Ульяна Александровна встала из-за стола и, ответив на учтивый поклон привставшего со своего места Чичикова, вышла из столовой.
— Ну что ж вы, голубчик мой, — обратился генерал Тентетникову, — проводите Ульяну Александровну, а пока мы с Павлом Ивановичем побеседуем здесь по-стариковски.
Уже притворяя дверь, ведшую в столовую, Тентетников услышал мягкий воркующий голос Павла Ивановича, за которым последовал новый взрыв хохота. Видать, Чичиков снова рассказывал что-то, развеселившее генерала.
Молодые ушли гулять по парку, а в доме, где сгустились уже сумерки, зажгли свечи, и генерал с Павлом Ивановичем перешли в кабинет. Его превосходительство предложил было ему одну из своих трубок, но Чичиков, боявшийся сухотки в груди, вежливо отказался и, вытащивши из кармана свою серебряную табакерку, заправил в ноздрю аккуратную щепоть табаку, чихнул и проговорил: «А мы вот так-с. Так, говорят, здоровее».
Через короткое время завернул Павел Иванович разговор на своего, верно, никогда и не жившего дядюшку, на то, что неплохо бы заключить купчую прямо сейчас, на что генерал, прихохотнув, согласился. Он позвонил в колокольчик, велев доставить себе каких надо бумаг, и в какие-то полчаса Павел Иванович приумножил своё грядущее состояние, став обладателем ещё тридцати восьми беглых и мёртвых душ.
— Эх, кабы не нужда приобресть состояние, — проговорил он, складывая из лица своего сурьёзную и грустную гримасу, — кабы не это, стал бы я потакать прихотям выжившего из ума старика? Но куды деваться? От судьбы, как говорят, не уйти, вот и приходится считаться с дядюшкиными капризами, — вздохнул он, опуская плечи, хотя внутри у него всё плясало и пело от удачливой сделки.

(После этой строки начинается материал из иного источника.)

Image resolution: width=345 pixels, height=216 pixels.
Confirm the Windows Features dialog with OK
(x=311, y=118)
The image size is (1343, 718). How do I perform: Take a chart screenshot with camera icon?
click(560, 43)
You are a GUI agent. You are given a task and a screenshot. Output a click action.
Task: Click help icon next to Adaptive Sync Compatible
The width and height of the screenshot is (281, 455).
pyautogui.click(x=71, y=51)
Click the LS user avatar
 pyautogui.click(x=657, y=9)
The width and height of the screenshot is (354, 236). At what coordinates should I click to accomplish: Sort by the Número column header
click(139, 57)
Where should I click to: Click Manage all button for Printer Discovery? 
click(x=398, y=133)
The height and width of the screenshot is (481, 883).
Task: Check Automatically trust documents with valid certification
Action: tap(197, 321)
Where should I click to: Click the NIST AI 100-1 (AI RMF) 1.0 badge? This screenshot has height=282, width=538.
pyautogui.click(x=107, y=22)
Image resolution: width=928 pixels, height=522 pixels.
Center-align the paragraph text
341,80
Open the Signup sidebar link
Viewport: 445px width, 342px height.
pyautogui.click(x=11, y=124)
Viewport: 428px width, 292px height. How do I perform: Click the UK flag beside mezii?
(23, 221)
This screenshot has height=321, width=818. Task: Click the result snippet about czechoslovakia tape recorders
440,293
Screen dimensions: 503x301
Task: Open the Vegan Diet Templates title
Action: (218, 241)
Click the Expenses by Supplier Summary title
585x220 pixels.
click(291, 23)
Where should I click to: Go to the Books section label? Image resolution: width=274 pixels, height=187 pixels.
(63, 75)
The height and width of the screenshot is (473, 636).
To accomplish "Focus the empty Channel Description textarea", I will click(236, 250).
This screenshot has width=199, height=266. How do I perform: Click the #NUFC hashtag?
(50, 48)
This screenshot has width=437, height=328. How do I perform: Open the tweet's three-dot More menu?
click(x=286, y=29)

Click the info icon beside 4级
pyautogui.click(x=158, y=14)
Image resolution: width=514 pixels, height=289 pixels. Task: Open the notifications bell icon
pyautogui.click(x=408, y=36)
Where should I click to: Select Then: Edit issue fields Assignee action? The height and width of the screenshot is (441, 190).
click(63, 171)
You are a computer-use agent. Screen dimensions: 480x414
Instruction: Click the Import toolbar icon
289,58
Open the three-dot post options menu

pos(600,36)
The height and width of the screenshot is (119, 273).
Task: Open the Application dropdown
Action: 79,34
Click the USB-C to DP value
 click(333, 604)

— Да, состояние вещь необходимая, — кивнув головой, согласился генерал. — А знаешь ли ты, братец, какие бывают состояния. Это не то, что твой дядюшка с тремястами душ. Это, братец ты мой, такие деньги, что мысли об них не укладываются в голове. Вот, например, в нашем уезде есть такой откупщик, бывший простой мужик, — продолжал он. Чичиков сделал почтительное лицо, показывая, что внимательно слушает, хотя в уме своём уже складывал и умножал приобретённые им сегодня мёртвые души на рубли и копейки. — Муразов по фамилии, по прозвищу Афанасий Васильевич. Так вот у него состояния в десять миллионов, — сказал генерал, несколько растянувши слово «миллионов», видать, для большего эффекту. Но эффект и без того был достаточный. При названии этой суммы мозговая машинка Чичикова, считавшая и перемножавшая рубли и копейки, как бы мгновенно остановилась, точно от съехавшей с оси шестерёнки, сделанное им почтительное выражение сползло с лица его и остался только что разинутый рот да выпуклившиеся глаза.
— Да, братец ты мой, Павел Иванович, — десять миллионов, — повторил его превосходительство. — А ведь начинал с ничего, с копеек, с мелочной торговли.
— Как же так? — справляясь с собой, спросил Чичиков, — как же, скажите с копеек такие состояния?
— А вот так, — отвечал генерал, — смелый и очень почтенный человек. Видать, богу угодно было, чтобы на нём сошлось. К слову сказать, заезжает с визитами, бывает у меня, так что, глядишь, и познакомлю вас, а там и переймёшь от него что-либо полезное.
— Был бы вам очень признателен, ваше превосходительство, — сказал Чичиков, сопроводив слова приличным наклоном головы.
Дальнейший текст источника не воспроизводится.